#### WHAT IS REQUIRED:
Repeat, exactly and with no pictures, the lines that run from the beginning of the entries through the line containing "Task: Click the 適用 apply button".

Start of DATA

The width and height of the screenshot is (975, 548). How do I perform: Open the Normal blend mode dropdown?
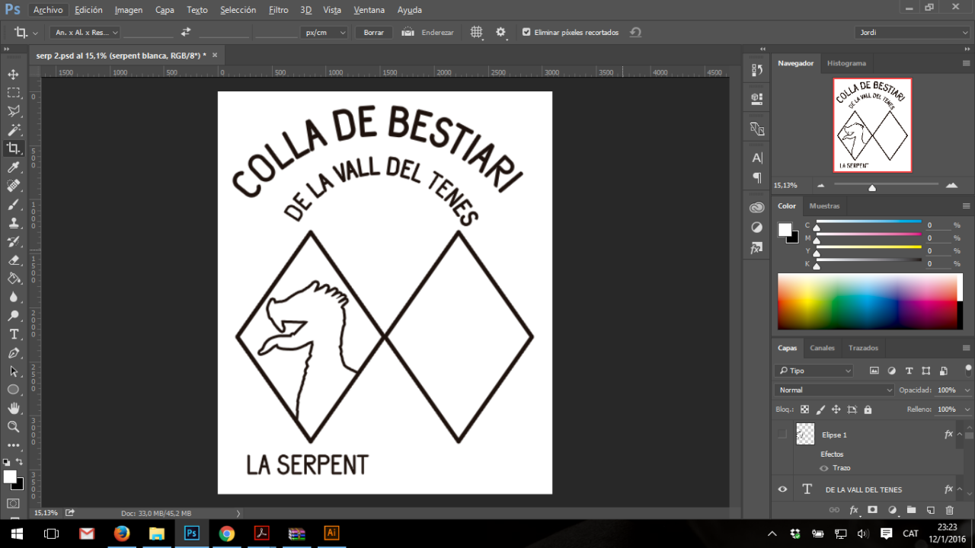click(x=834, y=390)
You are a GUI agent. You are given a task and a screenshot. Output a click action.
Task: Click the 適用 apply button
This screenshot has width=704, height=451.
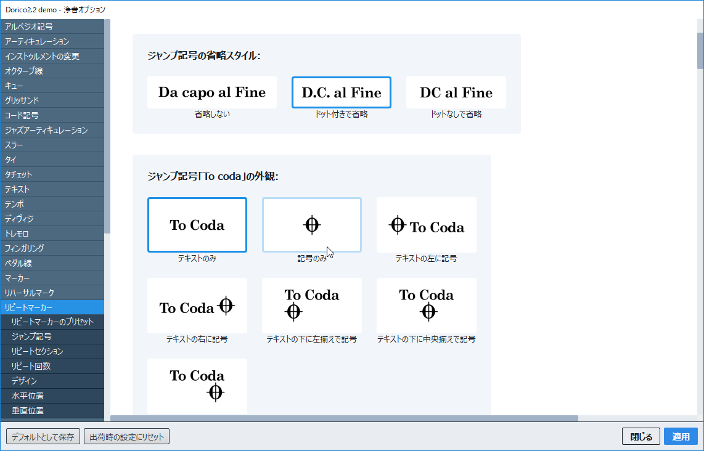coord(681,436)
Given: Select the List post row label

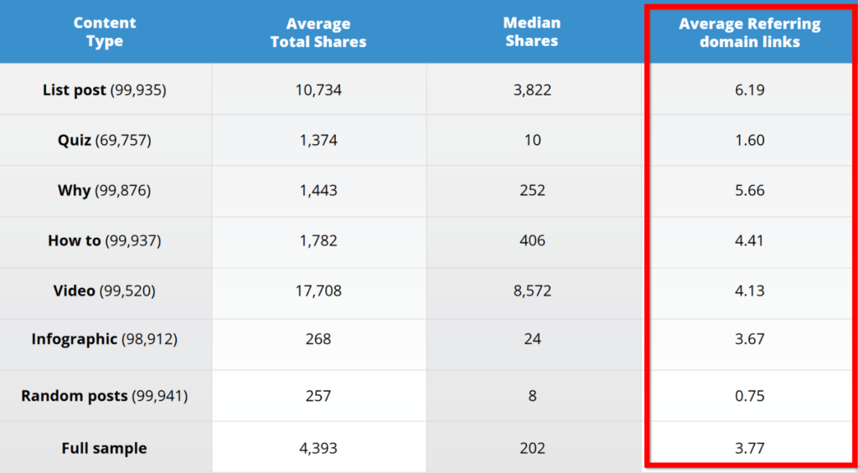Looking at the screenshot, I should (105, 90).
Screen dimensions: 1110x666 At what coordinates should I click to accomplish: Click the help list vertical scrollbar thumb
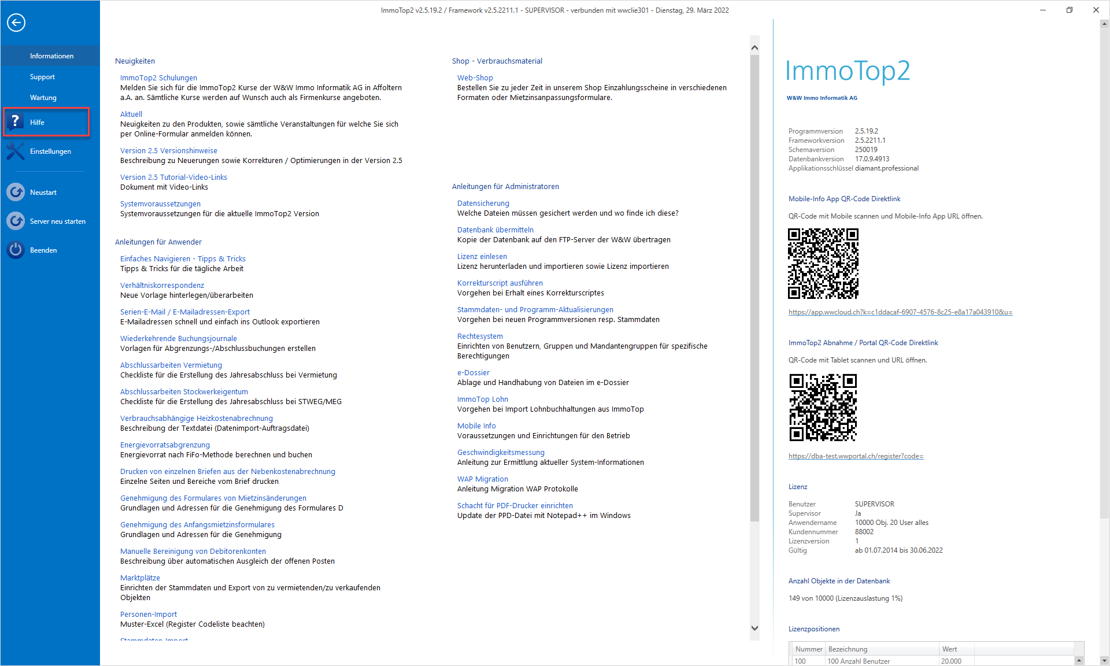754,288
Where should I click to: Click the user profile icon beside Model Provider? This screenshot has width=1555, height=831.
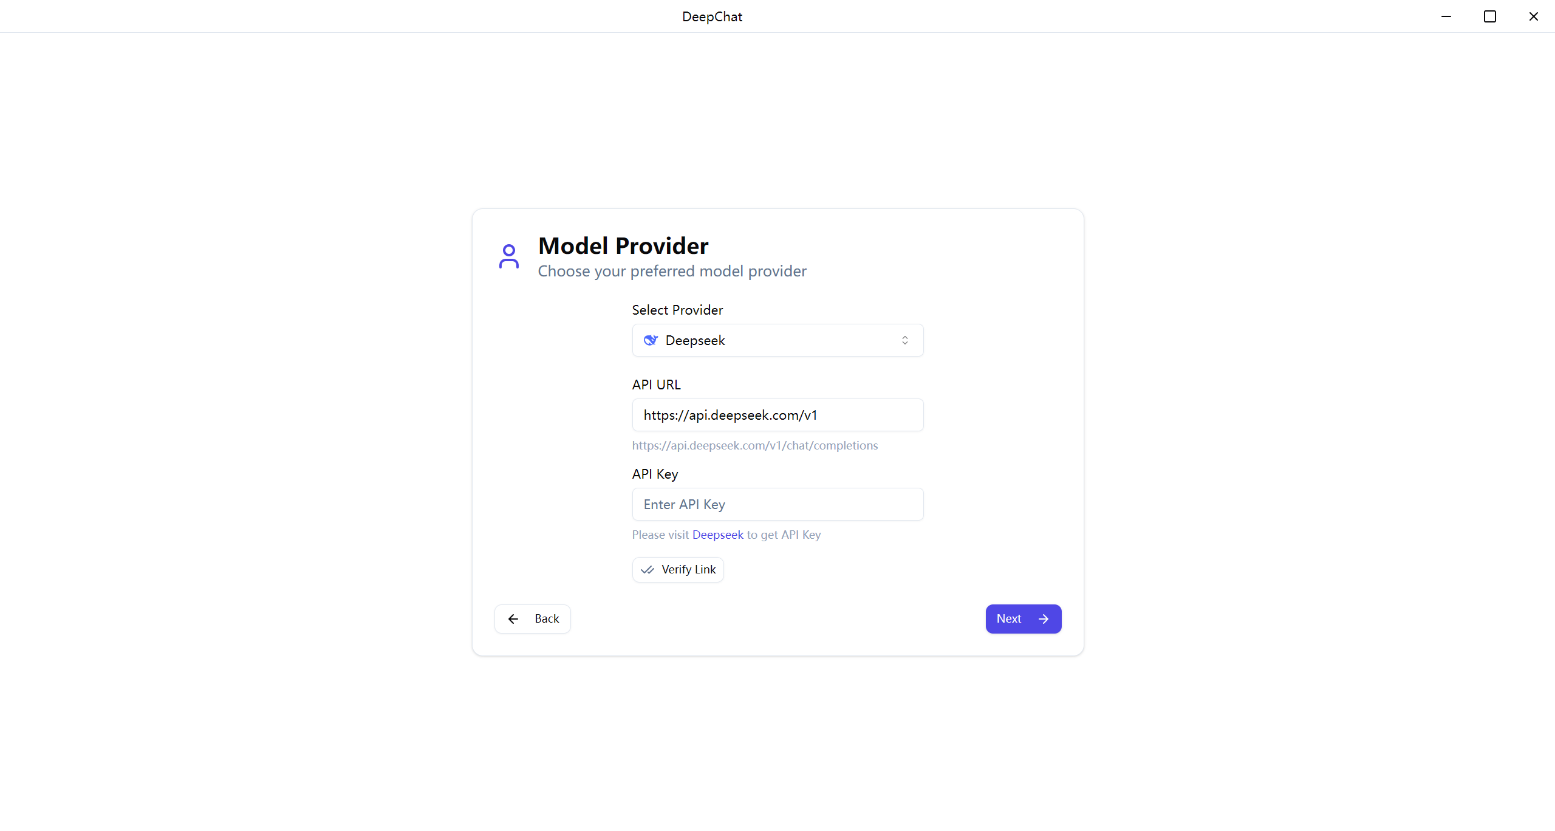pos(509,256)

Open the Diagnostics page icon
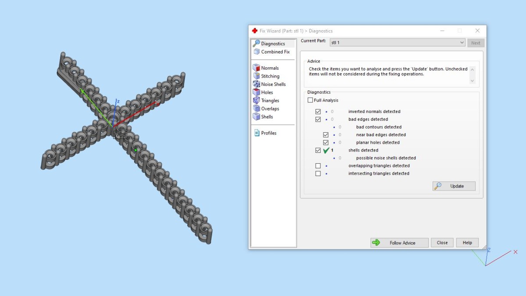pyautogui.click(x=256, y=43)
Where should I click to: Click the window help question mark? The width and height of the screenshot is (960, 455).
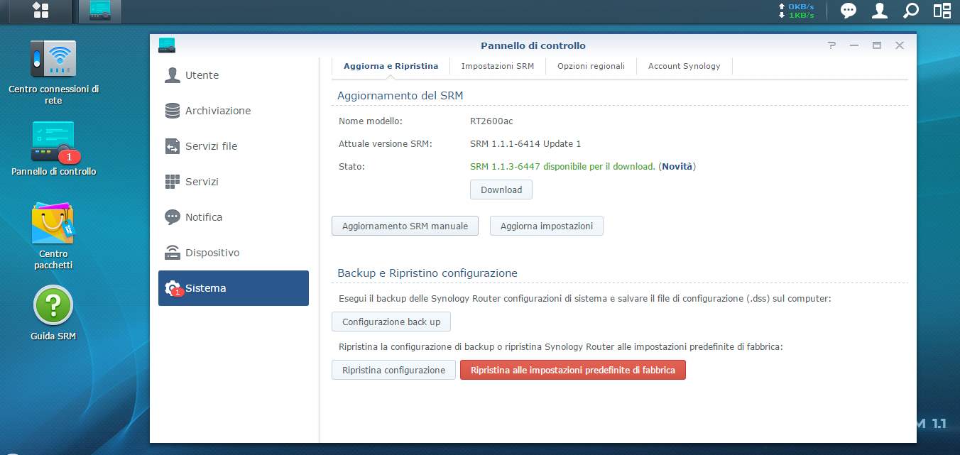832,45
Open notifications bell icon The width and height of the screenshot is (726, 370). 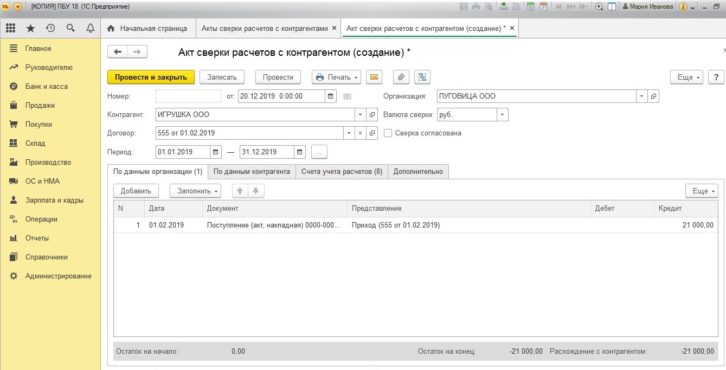91,28
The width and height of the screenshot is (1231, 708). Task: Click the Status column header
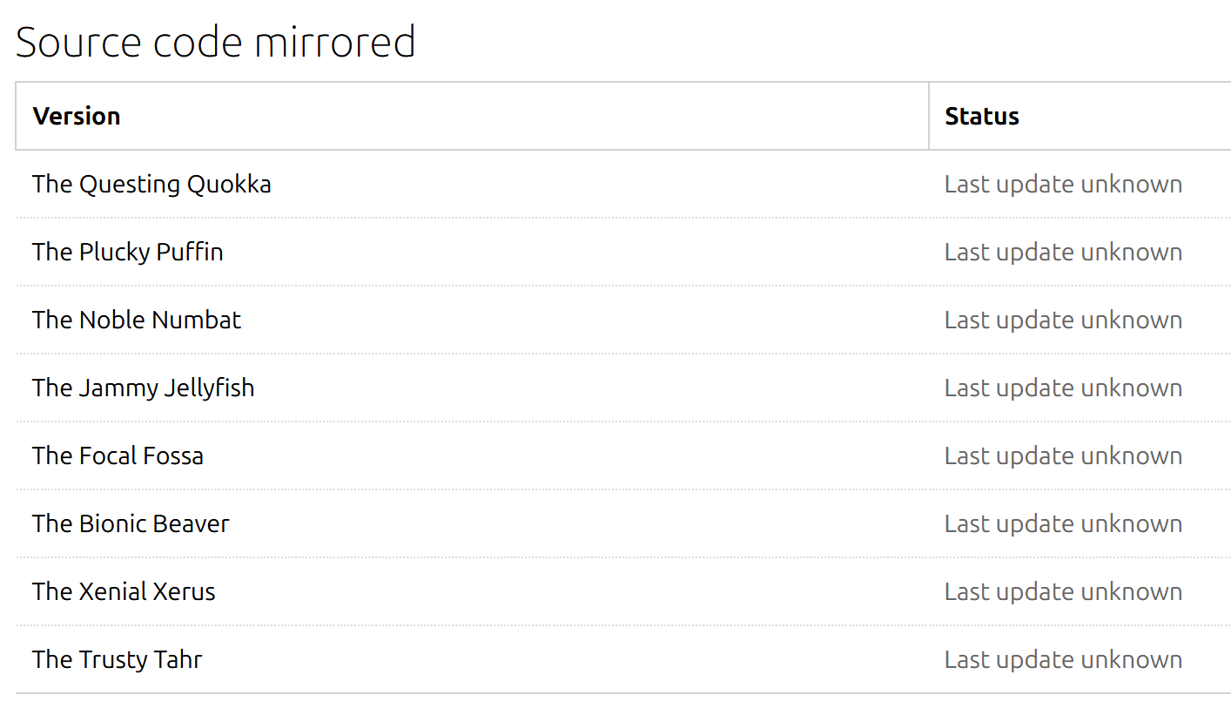(982, 116)
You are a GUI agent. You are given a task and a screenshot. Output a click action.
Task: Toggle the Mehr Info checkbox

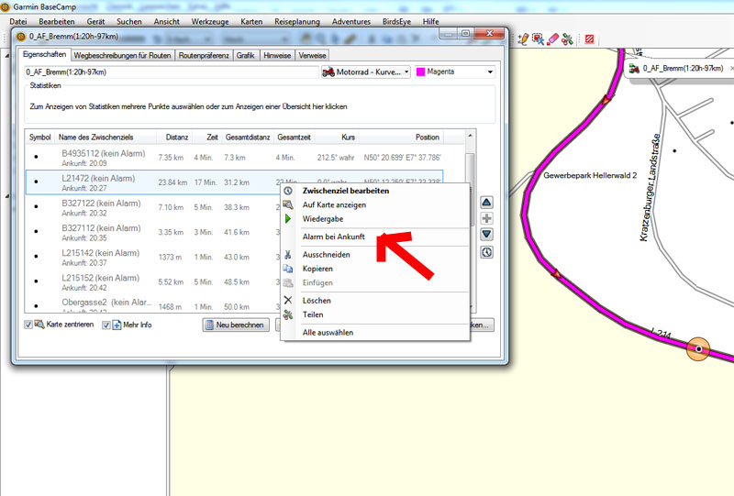106,325
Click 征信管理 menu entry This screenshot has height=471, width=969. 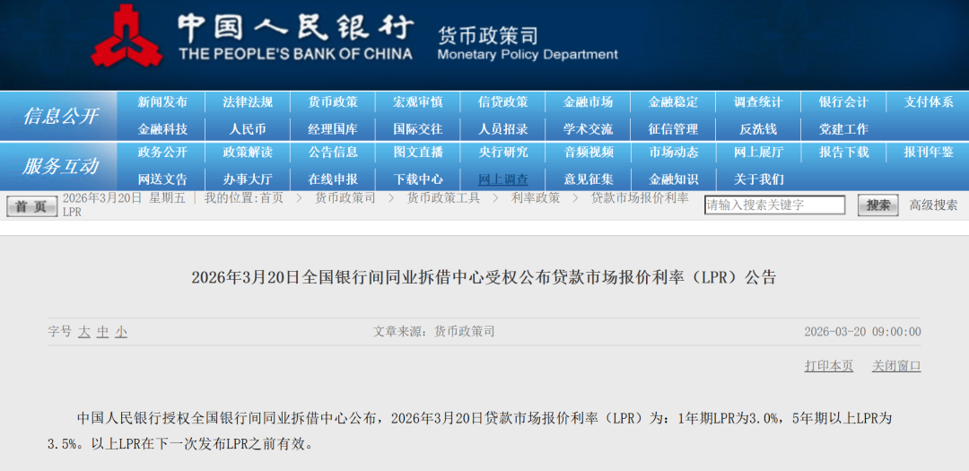[x=673, y=129]
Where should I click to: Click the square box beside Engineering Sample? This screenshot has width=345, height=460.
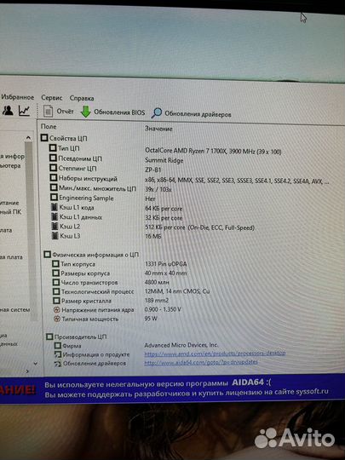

End of DATA

#### SOLUTION:
The width and height of the screenshot is (975, 548). How do I perform: Open the Normal blend mode dropdown?
click(x=834, y=390)
You are a GUI agent. You are given a task and a screenshot. Output a click action.
Task: Click the 適用 apply button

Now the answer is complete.